WHAT WAS DONE IN THE SALVATOR MUNDI RESTORATIONS

The claim never to have over-painted is universally asserted by restorers. While no code of restoration “ethics” sanctions painting over surviving original paint, the profession’s philosophical pieties constantly conflict with observable visual facts. We have previously shown that if you juxtapose halves of the two Salvator Mundi faces, as seen in 2011-12 at the National Gallery and at Christie’s in November 2017 (see Fig. 7 below), there is a mismatch: scarcely any passages of painting run across the halves. As the photo-records below testify, this version of the many Leonardesque Salvator Mundis has enjoyed two distinct identities in seven years and three in ten years. We discuss the unreported covert transition from the second to the third below.

DISPARAGING PHOTO-TESTIMONY

Modestini and Kemp are united on one point: both hold that restorers cannot be held to account by photo-comparisons of the alterations they make to works of art. The claim is untenable – how else might appraisals of restorations be made given that pre-restoration appearances are consumed in restorations? Both the restorer and the art historian further contend that photographs are inherently unreliable because susceptible to malicious manipulation. Modestini offers this variation on that ancient restoration slur:

“I have refrained from commenting on some of the recent articles about the restoration. However, in light of the fact that no one can now see the actual painting, various digital images are standing in for the original, all of which can be manipulated any way one wants and are a sort of falsification of the original.”

That is unworthy.

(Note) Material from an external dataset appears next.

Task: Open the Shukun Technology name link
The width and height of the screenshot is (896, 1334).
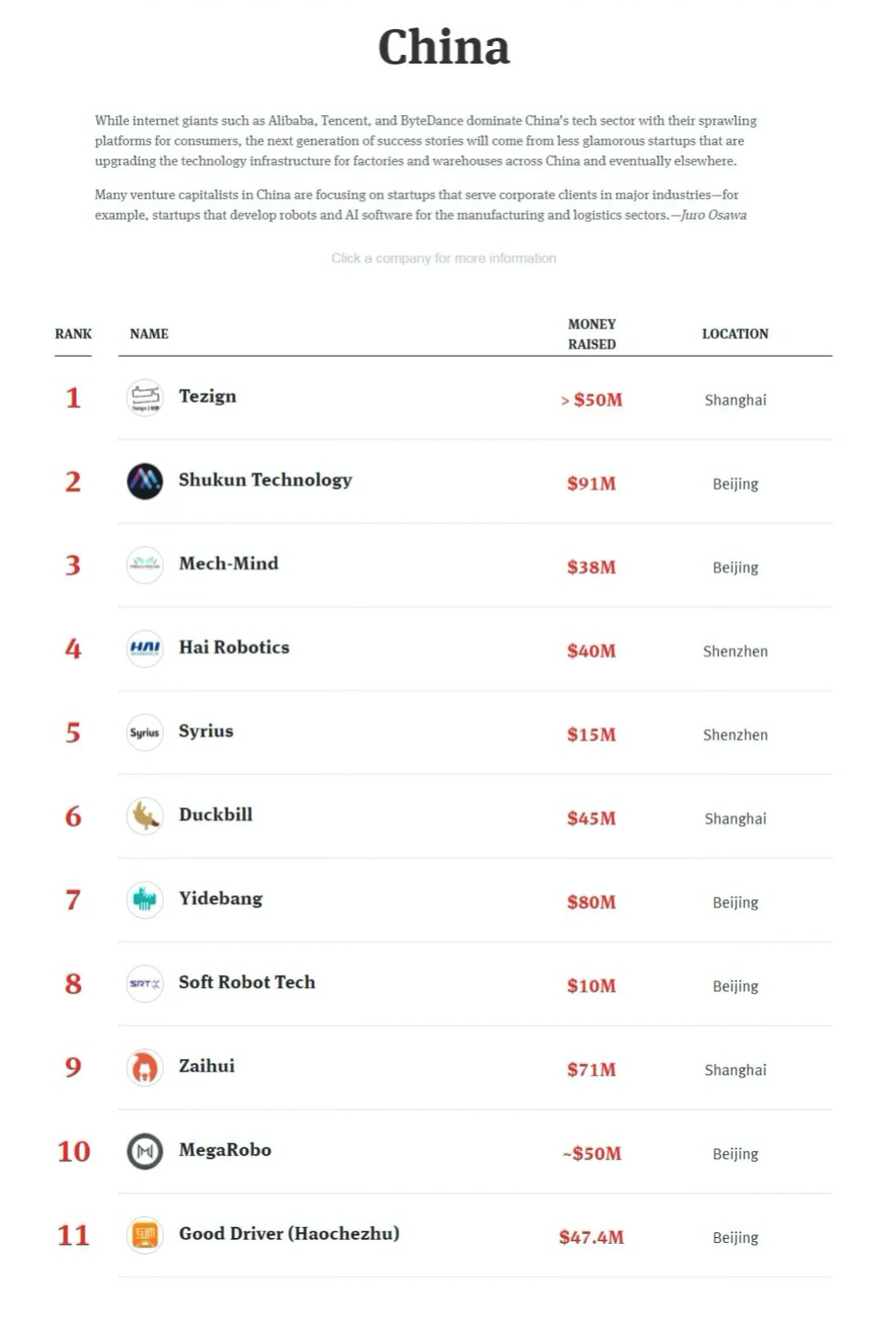Action: coord(265,480)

First, why would anyone maliciously tamper with images to make false claims of non-existent injuries that could easily be exposed by the photographic record? How long did it take to expose the Trumpian White House’s tampering with film footage of a journalist’s attempt to retain a microphone? Second, does Modestini mean to imply that the clear photographically recorded differences between the painting’s 2011 and 2017 states are the combined result of malicious critics and auction house promotional manipulations? Modestini’s citation of the second plank of the traditional Restorers’ Defence – that all photographs of paintings are inherently untrustworthy and misleading – is scarcely more credible:

“It is very difficult to photograph any painting accurately, this one especially, because of the many thin layers, subtlety of skin tones, delicacy of transitions etc. Most paintings have three dimensions, not two. That affects our perception of them. I hardly recognize the image that now passes for the ‘Salvator Mundi.’ The photo lamps or strobes (in the case of the Christie’s images) produce a simulacrum of the actual painting, more vivid, sharper, snazzier, if you will, than the actual battered image that I restored as carefully as I could, trying not to invent anything. These flashy images cannot include the nuances and problems created by the three dimensionality of the corrugated surface and are being compared with an only slightly more accurate scan of a good 8×10 transparency of the cleaned state, which was more honest.”

That last image (here at Figs. 5-10) has been published with a drum roll by Jones in the Guardian as if a proof of Leonardo’s hand when it had been published by Modestini in 2014 (albeit small and in printed not online form). Although a considerable improvement on earlier versions (as published by us) it does not tell a different story. On the Jones premise, will Modestini now produce equally high-resolution photographs taken before and after each of her various interventions (2005-08; 2008-11; post 2012 and pre-2017)? If she insists that all photographs are inherently untrustworthy and easily falsifiable, will she explain why so many photographs of paintings are made and published and why they never carry visual health warnings? Are all photographs previously made for restorers’ own restoration reports now deemed to be unreliable testimony?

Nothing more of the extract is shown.